:: Supplied records ::

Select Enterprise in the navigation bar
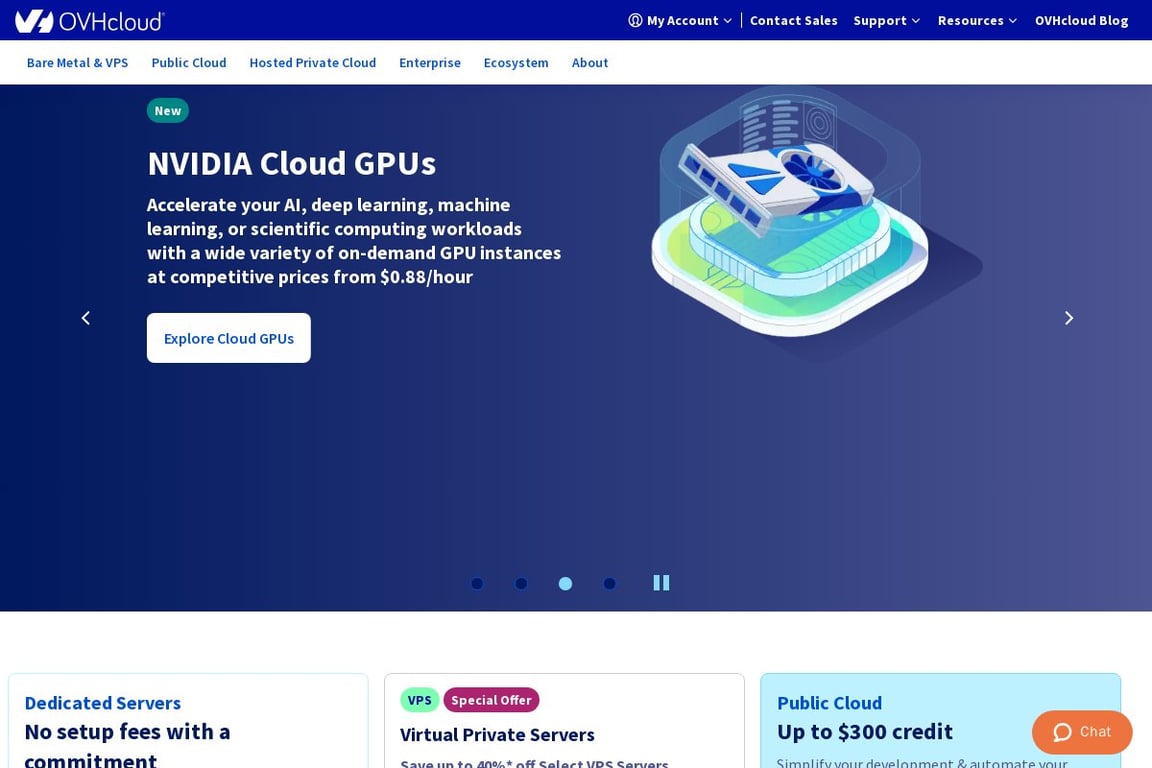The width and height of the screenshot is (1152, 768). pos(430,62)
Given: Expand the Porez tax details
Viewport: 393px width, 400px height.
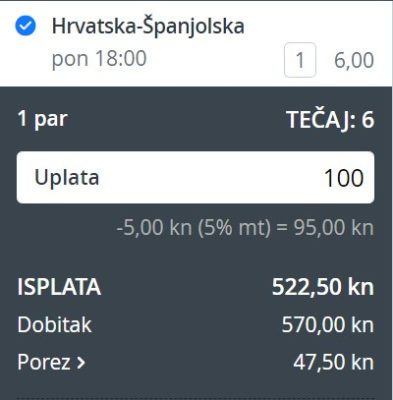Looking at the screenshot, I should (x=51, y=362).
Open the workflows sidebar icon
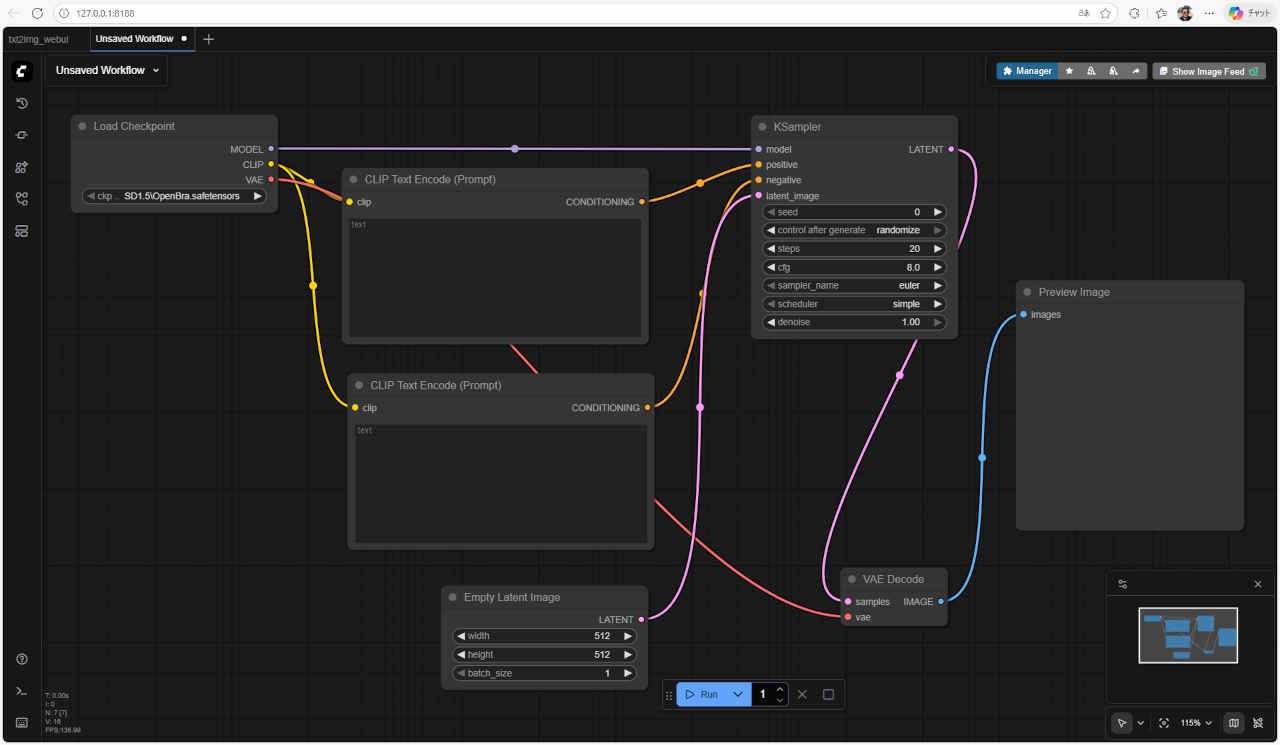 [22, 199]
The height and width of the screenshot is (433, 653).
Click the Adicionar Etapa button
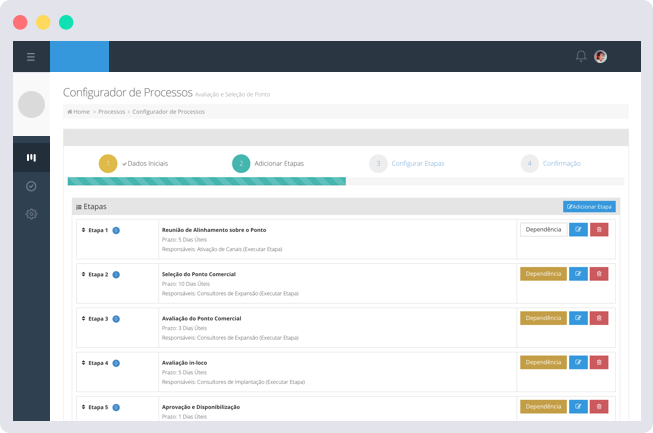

:::

→ **Work item**:
Pictures are to be left out when the lines from the one containing "The height and" through the end of the records above are repeated exactly; no other line is wanted.

→ **Problem solution**:
The height and width of the screenshot is (433, 653).
Click the Adicionar Etapa button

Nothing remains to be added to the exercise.